Quem inventou? Quem disse que não pode esse sabor? Quem faz a melhor, a mais premiada, a mais concorrida?
Já pensou.Umas trouxinhas fofas cheias de humanidade, justamente porque não são uma necessidade, mas um luxo possível, um capricho.
Não é sequer uma coisa que alimenta aos montes, que se faz de uma vez, panelão de sopa. Não nutre necessariamente o corpo, mas alegra os ânimos. Se equilibra frágil nas mãos pequerruchas dos niños.
Ensinam na prática a luta pelo desejar e ter ao testar a paciência de soprar para não se queimar. Antecedem uma parilla de carne farta. Intercalam-se com o gosto do vinho nas mesas ao ar livre.

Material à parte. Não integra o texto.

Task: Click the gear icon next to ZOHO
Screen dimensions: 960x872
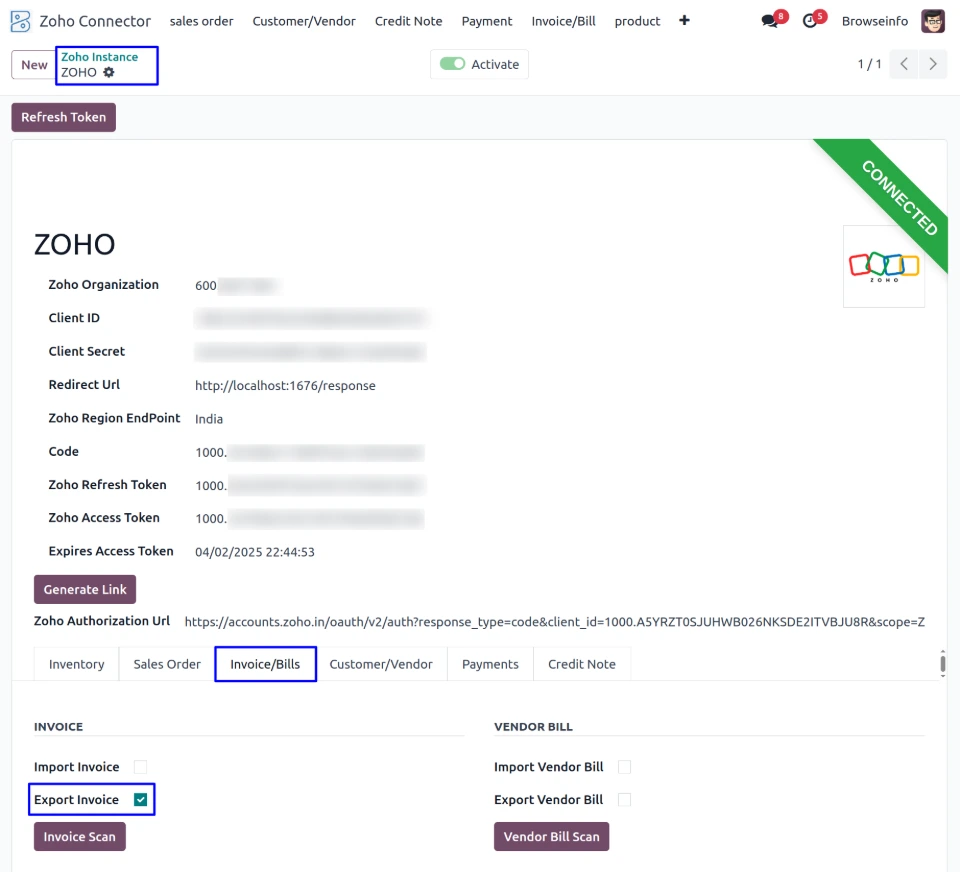Action: click(x=109, y=73)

Não são a primeira escolha dos viajantes do passado, que precisavam salgar, defumar e conservar a comida para que resistisse as travessias.
Dão trabalho pra fazer, demandam tempo para, no fim, serem comidas rapidamente, os vapores queimando o céu da língua, os sucos escorrendo pelos dedos, o brilho gorduroso enfeitando os lábios de quem segue viagem e caminha, se recheando de histórias pelo caminho.
Somos uma espécie em viagem.Não temos pertences, apenas a bagagem.Vamos com o pólen ao vento.Estamos vivos porque nos estamos em movimento.
Uma amiga venezuelana uma vez me disse: “No se comen empanadas con zapatos nuevos.” Empanada boa é aquela de se escorrer o molho!
meu deus, que texto mais mais mais lindo!